Your family is supposed to be your number one support system, through thick and thin. Unfortunately, my family almost pushed me to the edge of darkness and to the point of no return. I was 17 years old and weeks away from graduating high school. While my friends walked the stage hungover/ drunk, I walked across it pregnant. My boyfriend disregarded my feelings the entire time, and my mom strongly encouraged me to get one. I wanted to get one too. Because what else is a 17 year old girl supposed to do when she feels abandoned by her only support system? I was in so much denial, I made some terrible choices and I feared my baby wouldn’t make it. The only reason I told my mom was because I needed her consent in order to get it. She acted like she cared, but you could tell how much she resented me.

It was a terrifying experience walking up to planned parenthood, with my mother shielding me from protesters who carried nasty signs. After I went through it, I was in a very vulnerable place. Even my so called best friend demanded that I kept the baby. That she would help me raise them, even though she would blow cigarette smoke in my face, as I begged her not to. Why do people think they can dictate your life, your body, when it has nothing to do with them? Then my 15 year old sister somehow found my medication that i thought i hid well. Instead of confronting me she hid my paperwork and pain killers in my brother’s room, in hopes he’d find it and tell my dad. Not even a week after it happened, I started receiving terrible text messages from a blocked number. I knew it was her. For the next six months she would text me almost 5x a day telling me how I deserved to die like I killed my child, how I deserved to never find happiness and how I deserved to have miscarriages for the rest of my life.

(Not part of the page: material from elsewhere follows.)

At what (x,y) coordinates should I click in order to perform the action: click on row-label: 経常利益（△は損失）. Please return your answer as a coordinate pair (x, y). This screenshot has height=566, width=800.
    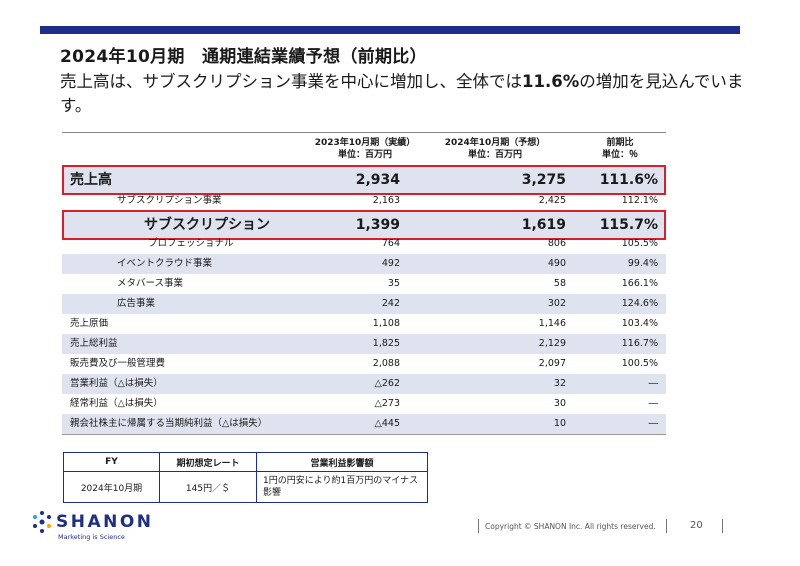
    Looking at the image, I should click on (116, 404). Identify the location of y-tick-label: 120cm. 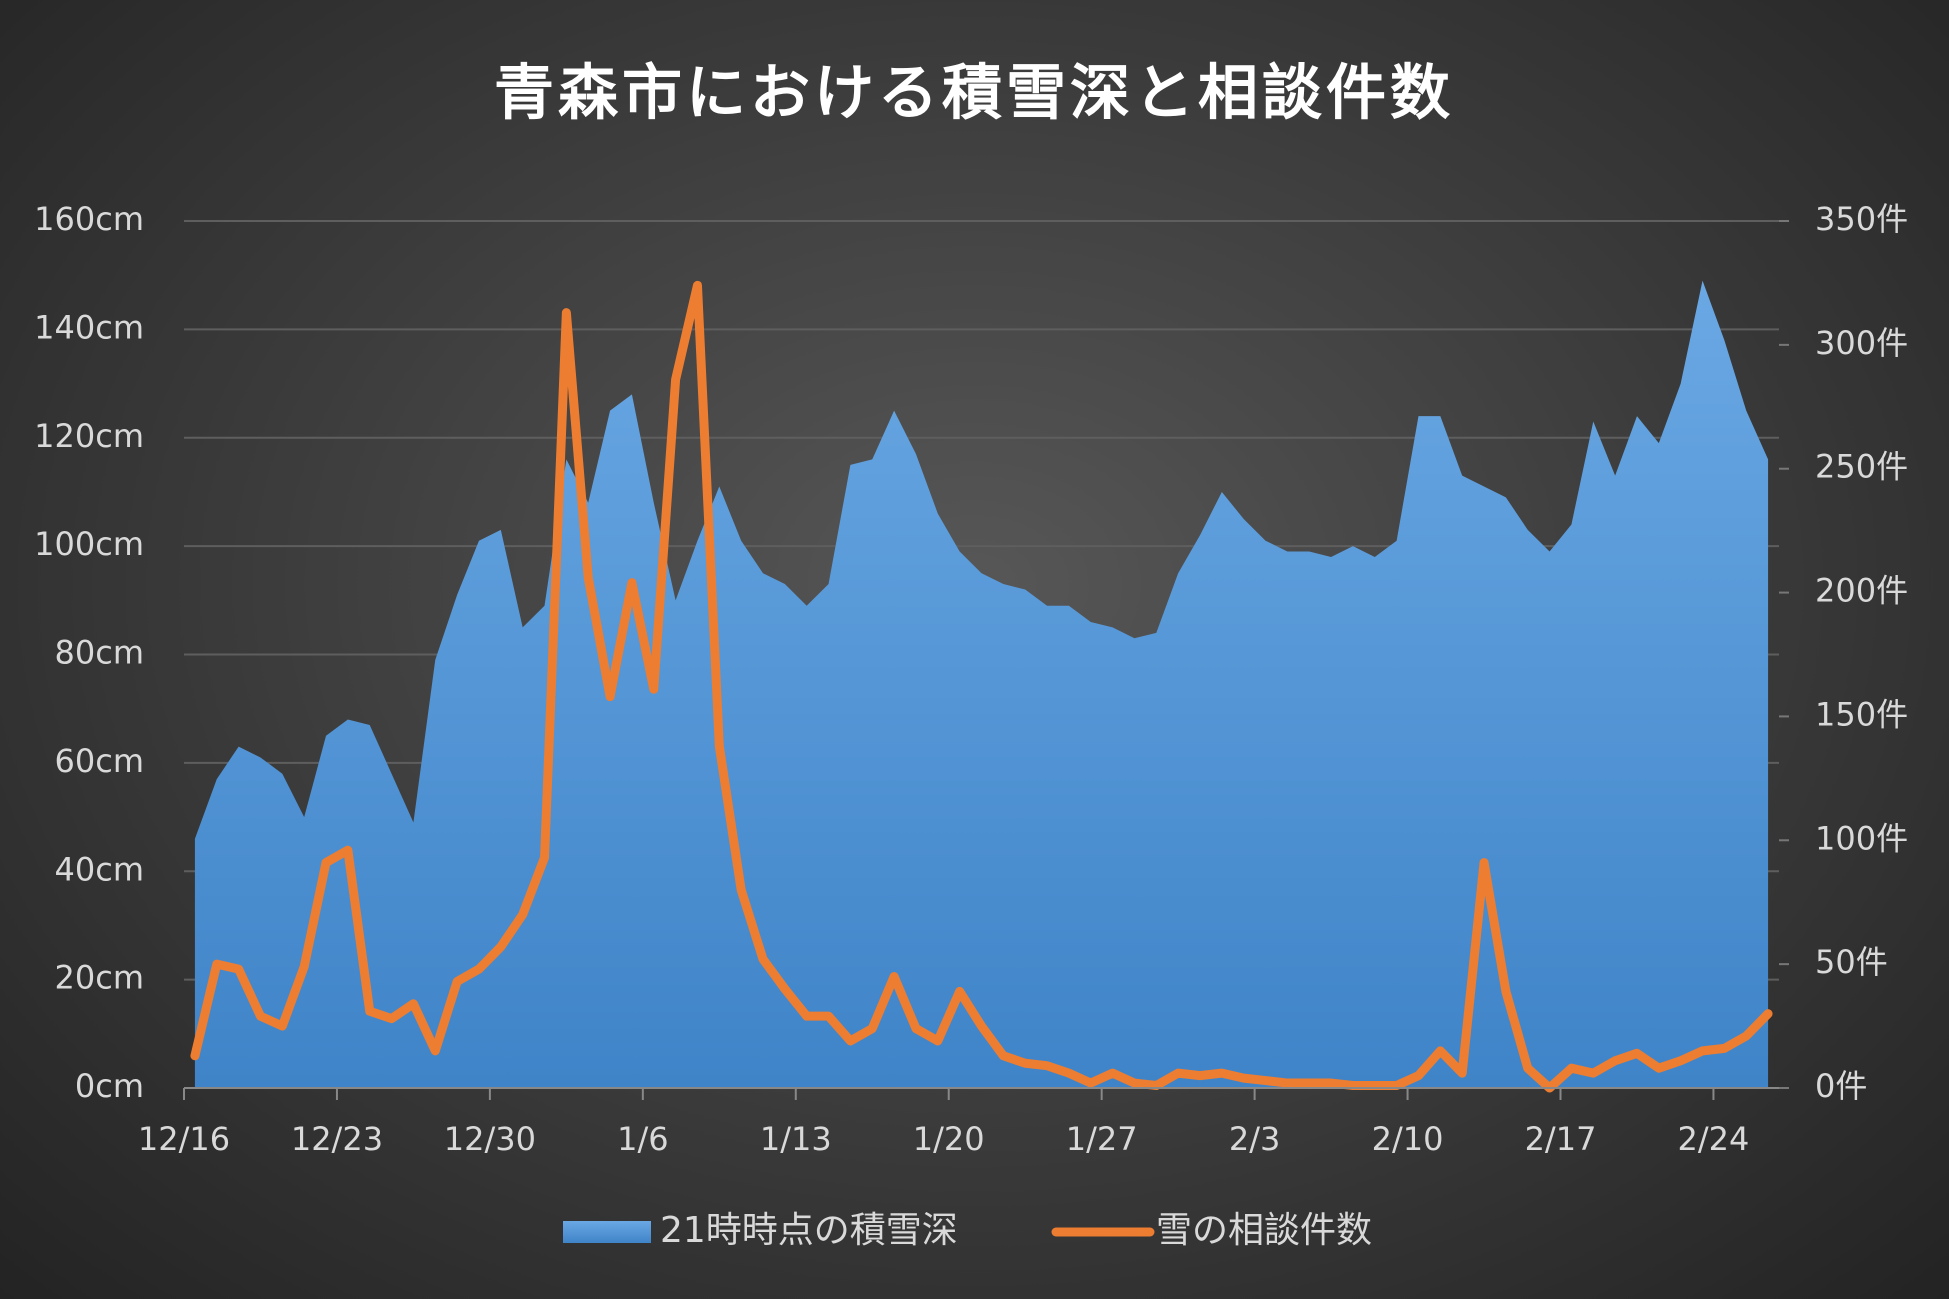
(89, 436).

She quickly recruited her best friend and boyfriend to text me. All three of them telling me I was better off dead, every single day. I recently moved to my dorm for my freshman year of college. I had never felt so alone. I told my mom as soon as it started happening. I thought my mom was understanding enough to defend me. Her response? Well it is your fault for not being responsible and getting pregnant. And proceeded to tell me how I should’ve hid everything better. My sister never got in trouble. It made me sick to my stomach because it was a reflection of who my mom really was.

Seven years later and I’m finally in a good place. Yet, there’s a reason I still hate my sister. Every time I see her, I can’t help but feel anger, even to this day. I don’t regret my choice though. I would do it all over again if I had the opportunity. My ex boyfriend was super manipulative and physically/ emotionally abusive. I would never want to risk my child going through the same situations I did, if I was still in that relationship. My abortion has made me a much stronger person and I’m grateful for that. It’s just disappointing how I came from a family who tore me down at my weakest point. Women should be supporting other women. My sister never did apologize, but one day I hope she reads this and understands the pain she caused me. I hope she does feel guilty at one point and realizes how close I was to making her wish come true. But I’m never going to let another person bring me down again. Blood isn’t always thicker than water. If you know someone going through the same thing, reach out. Because any support system is better than suffering alone.